I. Congenital Cardiac Defects
Congenital cardiac defects reported in the horse include [1-4]:
- Simple defects, including ventricular septal defect [5], patent ductus arteriosus [6,7], patent foramen ovale or atrial septal defect, and pulmonic stenosis.
- Complex defects [8], including tetralogy of Fallot, tricuspid atresia, truncus arteriosus, pentalogy of Fallot (tetralogy + PDA), double outlet right ventricle, Eisenmenger VSD or PDA, single ventricle and others.
- Vascular anomalies, including persistent right aortic arch and anomalous coronary arteries.
II. Diagnostic Studies
Accurate diagnosis almost always requires the combination of findings from more than one examination.
- Physical examination - Jugular pulse, arterial pulse, percussion, timing and location of heart murmur(s).
- Electrocardiograms - Evidence of atrial or ventricular enlargement.
- Thoracic radiographs - Degree of cardiomegaly, left atrial enlargement, pulmonary vascularity, and pulmonary/pleural signs of left or right heart failure.
- Echocardiography - Atrial/ventricular dilation, ventricular hypertrophy, atrial and ventricular septa, heart valves, position of great vessels.
- Cardiac catheterization/angiography - Systolic and diastolic pressures, blood oximetry, and abnormal blood flow patterns including valvular regurgitation and shunts.
III. Clinical Features of Common Congenital Cardiac Defects
- Ventricular septal defect (VSD) [5].
- Physical exam - A loud, harsh holosystolic murmur is usually heard best on the right cranial precordium and equally well or softer over the left heart base.
- ECG - Often normal with small defects. Larger defects may cause increased QRS voltages.
- Radiographs - Depending on defect size, heart size may be normal to moderately increased. Left atrium and pulmonary vasculature may be enlarged with large left-to-right shunts.
- Echo - May be near normal with small defects. Larger defects produce increased diastolic dimension/volume of the left atrium and both left and right ventricles, and increased LV SF% due to volume overload. Large defect may be recognized by M-mode, but 2D is superior, often showing aortic-septal discontinuity even with small defects. LV saline injection can prove L-R shunt.
- Cath/angiography - Pressures may be normal until heart failure increases atrial and ventricular diastolic pressures.
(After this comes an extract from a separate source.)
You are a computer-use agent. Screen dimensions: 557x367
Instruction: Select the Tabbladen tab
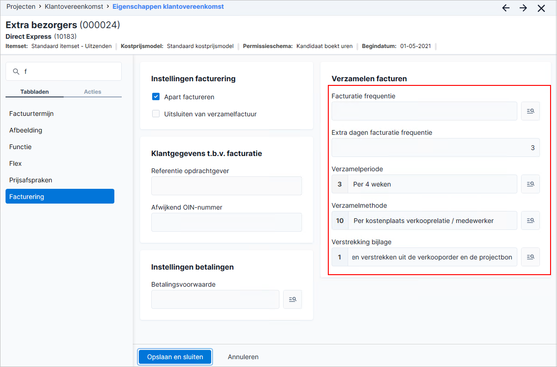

Increased oxygen saturation/content occurs between the RA/RV apex and RV outflow/pulmonary artery. Confirmation of anatomy usually requires LV contrast injection to demonstrate L-R shunt.
- Patent ductus arteriosus (PDA)
- Systemic NSAIDs may be helpful but side effects in foals may preclude frequent use.
- Continuous murmur localized or loudest over the left heart base. Diastolic portion of the murmur is often heard poorly elsewhere.
- With large L-R shunt the arterial pulse is hyperkinetic (bounding).
- If pulmonary hypertension develops, the murmur shortens into a transystolic or purely systolic murmur with a normal arterial pulse.
- The continuous or transystolic murmur of a slightly patent ductus arteriosus may be present in normal foals for at least 3-4 days, and occasionally up to 7-8 days of age [6,7].
- ECG - Normal unless shunt is large, causing increasing QRS amplitudes due to LV enlargement.
- Radiographs - Mild to moderate cardiomegaly, enlarged LA and increased pulmonary vascularity
- Echo - Increased LA and LV diastolic dimension/volume and hyperdynamic septal and LV wall systolic motion (increased SF%) commensurate with size of the L-R shunt. If pulmonary hypertension develops, the RV becomes dilated and the RV wall thickens. The ductus may be visible by 2D imaging from the left caudal transducer location in some foals.
- Cath/angiography - Wide arterial pulse pressure, slightly to moderately increased LV diastolic pressure, increased PA oxygen saturation/content, LR shunt visible following LV or aortic root injection. With pulmonary hypertension the RV and PA systolic pressures are increased, sometime equivalent to arterial pressure, R-L (PA -->Aorta) shunt following IV, RV or PA injection.
- Tetralogy of Fallot
- Physical exam - Systolic ejection murmur of pulmonic stenosis is heard at the left heart base. Normal arterial pulse, normal to slight jugular venous pulse. Symmetrical cyanosis may be present at rest or following mild exercise.
- ECG - RV hypertrophy may be indicated by negative QRS complexes in leads I, II, and aVF.
- Radiographs - Mild to moderate cardiomegaly, rounding of the silhouette, and decreased pulmonary vascularity may be seen.
- Echo - Thickened RV wall, septal echo dropout in the area of the VSD, rightward displacement of the aortic root, and abnormal pulmonary outflow region (2D). Injection of saline IV demonstrates R-L flow from RV to LV or aorta.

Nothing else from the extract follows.